Shaft's Big Score! (1972)

D: Gordon Parks
S: Richard Roundtree, Moses Gunn

Leisurely-paced sequel to the 1971 Shaft produced with a considerably bigger budget and not a small measure of smugness by MGM following the success of its predecessor. Reteaming the director, writer, and star of the first film, this outing has some of the same qualities which made the first one work, but director Gordon Parks in particular has indulged himself to much too great a degree to retain the edge which made its predecessor worthwhile. Equipped with a widescreen anamorphic Panavision camera, Parks spends so much time lingering over painterly compositions of the landscape that the action itself suffers. Characters seem to spend ages having uninteresting conversations as the camera glides around them soaking in the surroundings with obvious relish. It only works in fits and starts, and never comes together on the whole. The story doesn't hold the viewer's attention and though professionally put together, it lacks a real sense of character. It will fill an hour and forty minutes without making too many demands on the viewer, but one senses that perhaps it should have done more.

The story has private detective John Shaft (Richard Roundtree) facing off against both black and white antagonists once again, and forming an uneasy alliance with mobster Bumpy Jonas (Moses Gunn), also featured in the previous film. This time it is a quest to uncover the whereabouts of $250, 000 owed to white gangster Joseph Mascolo by minor racketeer Wally Taylor, whose late business partner was the brother of Shaft's current squeeze. Again there is not much detecting as such as Shaft beats and blasts his way through the ranks of miscellaneous villainy before facing off with the ringleader, all of it watched from the wings by the NYPD (this time represented by Julius W. Harris, a black captain referred to by Shaft early on as a 'black honkey': Shaft's contempt for 'the man' knows no racial boundaries, it seems).

Shaft is again played by Richard Roundtree and the script is again provided by novelist Ernest Tidyman. Roundtree repeats his performance from the last time out, and, as before, his relentless, impenetrable anger doesn't give much insight into his motivation or elicit much sympathy. But as far as racially-motivated ass-kicking is concerned, Shaft is still the man. The film lifts whenever the action heats up, and there is an eventful and elaborate climax involving a car chase which eventually turns to boats and helicopters. Yet despite the amount of time it takes to get there, there really isn't all that much to it, and there are few of the terse, loaded dialogue exchanges which contributed to the first film's style before the fireworks begin. Tidyman has beefed up the action quotient, and fills the space in between scenes of violent confrontation with limp, indulgent characterisations and an excess of exposition. The only bright spots in the script involve henchman Drew Bundini Brown, again a returning character, whose bemusement with Shaft's machismo provides one shining moment of comic antagonism.

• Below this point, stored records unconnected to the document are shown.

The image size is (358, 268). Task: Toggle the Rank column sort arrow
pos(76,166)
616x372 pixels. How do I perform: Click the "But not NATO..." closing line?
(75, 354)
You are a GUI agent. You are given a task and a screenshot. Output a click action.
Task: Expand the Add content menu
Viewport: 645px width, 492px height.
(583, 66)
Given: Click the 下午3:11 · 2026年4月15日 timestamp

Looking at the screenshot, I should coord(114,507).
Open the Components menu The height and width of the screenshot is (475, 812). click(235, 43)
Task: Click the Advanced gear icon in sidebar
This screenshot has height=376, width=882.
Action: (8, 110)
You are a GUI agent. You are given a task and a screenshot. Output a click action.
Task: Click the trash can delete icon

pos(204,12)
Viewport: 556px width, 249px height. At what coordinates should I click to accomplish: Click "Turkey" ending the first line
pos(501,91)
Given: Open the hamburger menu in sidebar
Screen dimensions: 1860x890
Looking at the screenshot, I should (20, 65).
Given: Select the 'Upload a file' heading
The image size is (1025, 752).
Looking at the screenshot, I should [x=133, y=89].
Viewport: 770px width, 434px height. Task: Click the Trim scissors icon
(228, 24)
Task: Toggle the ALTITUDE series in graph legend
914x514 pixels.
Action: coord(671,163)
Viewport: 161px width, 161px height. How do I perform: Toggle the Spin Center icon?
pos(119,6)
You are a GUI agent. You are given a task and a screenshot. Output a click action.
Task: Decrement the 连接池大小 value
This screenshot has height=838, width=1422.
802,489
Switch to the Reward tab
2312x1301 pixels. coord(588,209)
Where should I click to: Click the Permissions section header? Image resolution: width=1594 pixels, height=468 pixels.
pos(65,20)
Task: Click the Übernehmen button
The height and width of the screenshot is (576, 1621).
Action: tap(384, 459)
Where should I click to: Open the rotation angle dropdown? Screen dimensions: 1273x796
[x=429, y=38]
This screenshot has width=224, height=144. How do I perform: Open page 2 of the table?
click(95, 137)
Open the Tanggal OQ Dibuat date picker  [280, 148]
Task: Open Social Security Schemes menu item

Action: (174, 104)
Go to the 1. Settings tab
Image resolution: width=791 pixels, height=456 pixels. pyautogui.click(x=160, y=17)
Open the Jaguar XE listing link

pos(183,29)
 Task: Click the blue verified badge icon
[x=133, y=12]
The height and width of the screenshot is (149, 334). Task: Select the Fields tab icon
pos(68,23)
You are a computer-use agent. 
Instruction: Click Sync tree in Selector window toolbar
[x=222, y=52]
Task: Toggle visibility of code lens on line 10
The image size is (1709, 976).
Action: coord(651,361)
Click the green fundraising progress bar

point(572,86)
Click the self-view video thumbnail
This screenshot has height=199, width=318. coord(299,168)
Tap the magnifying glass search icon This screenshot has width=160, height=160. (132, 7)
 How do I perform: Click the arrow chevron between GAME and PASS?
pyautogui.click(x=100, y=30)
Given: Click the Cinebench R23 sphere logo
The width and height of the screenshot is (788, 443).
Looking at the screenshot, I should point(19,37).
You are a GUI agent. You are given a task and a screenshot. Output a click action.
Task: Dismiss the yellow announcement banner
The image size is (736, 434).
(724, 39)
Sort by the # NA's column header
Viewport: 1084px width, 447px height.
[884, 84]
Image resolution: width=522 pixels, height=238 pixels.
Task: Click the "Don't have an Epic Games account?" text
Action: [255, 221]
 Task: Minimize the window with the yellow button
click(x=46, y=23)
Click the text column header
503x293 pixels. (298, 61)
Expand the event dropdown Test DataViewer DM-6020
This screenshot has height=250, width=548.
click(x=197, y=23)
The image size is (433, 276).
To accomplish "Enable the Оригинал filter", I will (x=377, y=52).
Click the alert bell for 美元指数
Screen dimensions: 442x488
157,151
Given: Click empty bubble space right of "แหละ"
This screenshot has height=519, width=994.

While the elements for a professionally put together and relatively entertaining action/adventure package are all present, the indulgent direction, slow pace, and, particularly, the absence of an Isaac Hayes score (the score this time is provided by Parks himself) hurt the film. It trades heavily on an assumed air of coolness which really comes from its predecessor rather than this particularly entry in the series. Its sense of urban space is also less pronounced than before, as if the liberation of a bigger budget has left Parks and cinematographer Urs Furrer with too many options about where and what to shoot (the settings are so far-flung that Shaft even drives a car this time, having walked his way through most of the first one). Though individual scenes are well photographed (including an evocative graveyard shot which makes good use of snow and headstones to make a colour image appear almost black and white), the story is not particularly well served by them. The environment is less integral to the action than before. This is particularly pronounced in the scenes involving the eccentric white villain, with many shots of a lavish city apartment and fetishistic details in decor and props which make it seem like a James Bond film than an urban drama. The director and the script frequently seem to be in different places, and though Roundtree bustles as well as before and Gunn and Brown give it some interesting moments, the film is indistinct and undistinguished. The impression of deeper content generated by the previous film is not created here (the inclusion of some vague references to urban renewal and an ambiguous ending do not constitute sociopolitical substance), and though a step above the cut-price 'blaxploitation' films which flock around it like seagulls by a liner, the Shaft franchise seems to have self-destructed and exposed its empty underside. Fans will nonetheless enjoy it purely on the level of spectacle, and there are some entertaining moments, but it is a disappointment which in trying to enlarge on the scale of its predecessor has lost too much of what made it a classic of its type.